Summary of GPC6 Mutations Found in the Studied Patients with Respect to the Gene and Protein Structure (A) Genomic and protein structure of GPC6 gene. The proposed protein domains are shared by all glypicans. SP—signal peptide; CRD—cysteine-rich domain; GAG—heparan-sulfate (HS) glycosylation site; GPI—glycophosphatidyl-inositol binding site, which anchors glypican to the plasma membrane. (B) Schematic representation of genomic mutations found in omodysplasia patients.

Figure 5

Analysis of GPC6 Protein and mRNA in the Mouse Growth Plate (A) Toluidine-blue-stained section of growth-plate cartilage from a 2-week-old mouse, showing the organization of the chondrocytes in the proliferative (PR), pre-hypertrophic (PH), and hypertrophic zones (HZ).
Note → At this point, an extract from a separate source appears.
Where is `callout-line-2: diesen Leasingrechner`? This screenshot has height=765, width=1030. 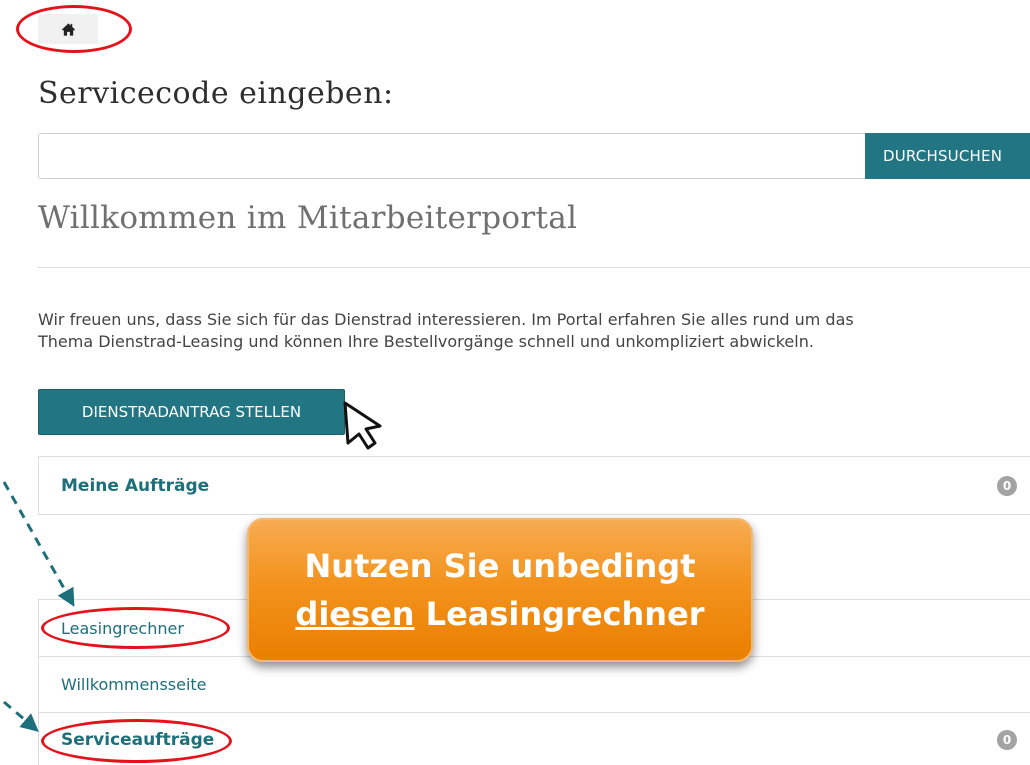
callout-line-2: diesen Leasingrechner is located at coordinates (500, 614).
Immunostaining shows localization of collagen X (B) to the PH and HZ and a gradient of glypican 6 expression (D) from the PR and PH zones to little or no expression in the HZ. (C) Non-immune serum control. (E) Quantitative RT-PCR assay of the mRNA expression levels of Gpc6 and Col10a1 in microdissected cartilage zones from two biological replicates (#1 and #2). Gpc6 and Col10a1 expression was normalized to Atp5b mRNA by a comparative C_T method.